In order to perform the k-means analysis, the observation are required to be in vector form, with each nominee represented by a row of real numbers (integers, in this case) as the variables. In other words, the data must be converted from “long” to “wide” format using tidyr::spread().
library(tidyr)
library(dplyr)
awards <- read.csv("https://raw.githubusercontent.com/fdsps/IS607/master/project_view_year_numeric_edit.csv")
awards["Year"] <- NULL # we don't need the Year
We convert the Won column from yes/no to numeric 2/1, then delete rows with NA.
awards["Won"] <- ifelse(awards["Won"]== "yes", 2, 1)
awards <- awards[!is.na(awards$Nominee),] # clean rows with Nominee == NA
Duplicate rows must be removed otherwise the spread() function complains. These occur when there are multiple nominations for one film in the same category, e.g. two nominees for best supporting actress in the same film. There are only a few of such rows, so removing them completely won’t have a meaningful effect on our analysis. tidyr::distinct() makes this easy.
awards<- distinct(awards, Category, Nominee)
awide <-spread(awards, Category, Won, fill=0) # widen the data...
awide[1] <- NULL # drop the Nominee column as not relavent to this analysis.
colnames(awide)<- c("BACTR","BACRS","BP","CIN","COST","DIR","FEDIT","SEDIT","SMIX","BSACTR","BSACRS")
head(awide)
## BACTR BACRS BP CIN COST DIR FEDIT SEDIT SMIX BSACTR BSACRS
## 1 1 0 0 0 0 0 0 0 0 0 0
## 2 1 0 0 0 0 0 0 0 0 0 0
## 3 0 0 0 0 1 0 0 0 0 0 0
## 4 0 0 1 0 0 1 0 0 0 0 0
## 5 0 0 0 0 1 0 0 0 0 0 0
## 6 0 0 0 0 0 0 0 0 0 1 0
We now have a set of vectors, one per film, that records 1 for a nomination in a category, 2 for a win, and zero otherwise. We want to see how the k-means algorithm groups observations based on these properties and, specifically, how a nomination for best film editing (FEDIT=1) and a win for best picture (BP=2) affects the classification, if at all.
library(stats)
model <- kmeans(x = subset(awide, select = -BP), centers = 3)
A subset of the test data without the BP (best picture) column is passed to the k-means function, telling it to create 3 clusters. We exclude BP because we want to see if there is something about the observations that suggest a win for BP without weighing the results with that column beforehand. With the cluster model completed, we create a contingency table and compare the results against the BP column.

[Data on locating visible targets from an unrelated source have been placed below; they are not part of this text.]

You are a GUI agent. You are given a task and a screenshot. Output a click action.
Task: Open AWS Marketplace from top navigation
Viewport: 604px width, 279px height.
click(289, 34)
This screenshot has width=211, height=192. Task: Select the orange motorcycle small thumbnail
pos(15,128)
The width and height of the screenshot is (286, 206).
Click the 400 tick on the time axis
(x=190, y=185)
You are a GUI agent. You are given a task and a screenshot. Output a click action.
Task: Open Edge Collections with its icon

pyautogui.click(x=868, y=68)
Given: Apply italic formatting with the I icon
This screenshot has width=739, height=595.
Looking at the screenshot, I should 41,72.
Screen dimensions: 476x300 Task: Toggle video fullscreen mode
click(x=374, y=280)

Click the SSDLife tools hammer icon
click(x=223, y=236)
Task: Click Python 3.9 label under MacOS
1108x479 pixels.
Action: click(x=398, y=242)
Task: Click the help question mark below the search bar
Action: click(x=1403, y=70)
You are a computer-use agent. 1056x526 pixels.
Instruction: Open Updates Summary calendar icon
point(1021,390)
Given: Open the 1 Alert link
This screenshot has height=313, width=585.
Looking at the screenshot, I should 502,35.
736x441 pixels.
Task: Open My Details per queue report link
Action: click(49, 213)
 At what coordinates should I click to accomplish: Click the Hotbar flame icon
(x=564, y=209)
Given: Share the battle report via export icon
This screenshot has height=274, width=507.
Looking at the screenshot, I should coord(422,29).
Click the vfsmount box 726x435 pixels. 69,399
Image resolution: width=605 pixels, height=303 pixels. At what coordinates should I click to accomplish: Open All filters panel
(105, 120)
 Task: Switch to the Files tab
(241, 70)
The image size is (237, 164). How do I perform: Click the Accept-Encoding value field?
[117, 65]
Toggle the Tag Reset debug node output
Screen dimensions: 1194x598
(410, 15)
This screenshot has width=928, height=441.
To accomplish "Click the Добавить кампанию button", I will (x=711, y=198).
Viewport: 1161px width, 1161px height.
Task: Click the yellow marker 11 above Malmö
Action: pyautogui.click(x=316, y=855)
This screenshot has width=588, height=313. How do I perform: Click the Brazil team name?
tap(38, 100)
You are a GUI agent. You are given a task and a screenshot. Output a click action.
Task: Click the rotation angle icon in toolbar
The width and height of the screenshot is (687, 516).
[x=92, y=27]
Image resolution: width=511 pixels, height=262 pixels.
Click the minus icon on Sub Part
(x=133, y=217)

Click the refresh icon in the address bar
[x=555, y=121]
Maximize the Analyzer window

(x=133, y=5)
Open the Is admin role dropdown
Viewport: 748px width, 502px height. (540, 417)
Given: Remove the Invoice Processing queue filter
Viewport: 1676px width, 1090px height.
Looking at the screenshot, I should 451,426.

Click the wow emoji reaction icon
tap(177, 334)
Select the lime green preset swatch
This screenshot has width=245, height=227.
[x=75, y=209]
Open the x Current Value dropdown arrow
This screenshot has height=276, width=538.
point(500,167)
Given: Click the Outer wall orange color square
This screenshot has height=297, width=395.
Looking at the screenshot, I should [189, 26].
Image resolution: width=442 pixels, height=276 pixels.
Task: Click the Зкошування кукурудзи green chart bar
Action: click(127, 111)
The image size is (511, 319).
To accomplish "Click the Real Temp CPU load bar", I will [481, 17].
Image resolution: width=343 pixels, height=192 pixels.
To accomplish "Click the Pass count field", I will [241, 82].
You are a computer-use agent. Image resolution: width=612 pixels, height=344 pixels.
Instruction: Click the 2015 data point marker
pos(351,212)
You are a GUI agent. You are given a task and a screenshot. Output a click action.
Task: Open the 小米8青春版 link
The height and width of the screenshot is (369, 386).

table(model$cluster, awide$BP)
##
## 0 1 2
## 1 360 0 0
## 2 60 244 70
## 3 1179 62 0
The left column identifies the cluster number. The heading are the values found in the BP column. Each numeric entry is the count of observations with BP values of 0, 1, or 2 placed into one of the three clusters. For example: 244 of the rows with BP=1 (nominated for best picture) were classified into cluster 2. The remaining 62 were placed in cluster 3. Note that all of the 70 rows with BP=2 (won best picture) are grouped in one cluster.
Let’s look at the table for FEDIT (film editing).
table(model$cluster, awide$FEDIT)
##
## 0 1 2
## 1 360 0 0
## 2 101 193 80
## 3 1116 125 0
All of the rows with FEDIT=2 (won best film editing) were placed in the same cluster as BP=2. This is not surprising. Note that more than half of the FEDIT=1 rows (nominated best picture) are in the same cluster as BP=2, implying similarity.
We can try this with any of the columns. How does k-means classify the best director category?
table(model$cluster, awide$DIR)
##
## 0 1 2
## 1 360 0 0
## 2 71 223 80
## 3 1146 95 0
The best actor category is not classified with best picture winners:
table(model$cluster, awide$BACTR)
##
## 0 1 2
## 1 246 85 29
## 2 373 1 0
## 3 970 219 52
K-means clustering is widely used in many applications: signal processing, color quantization, market segmentation, computer vision, geostatistics, astronomy and agriculture, to name a few.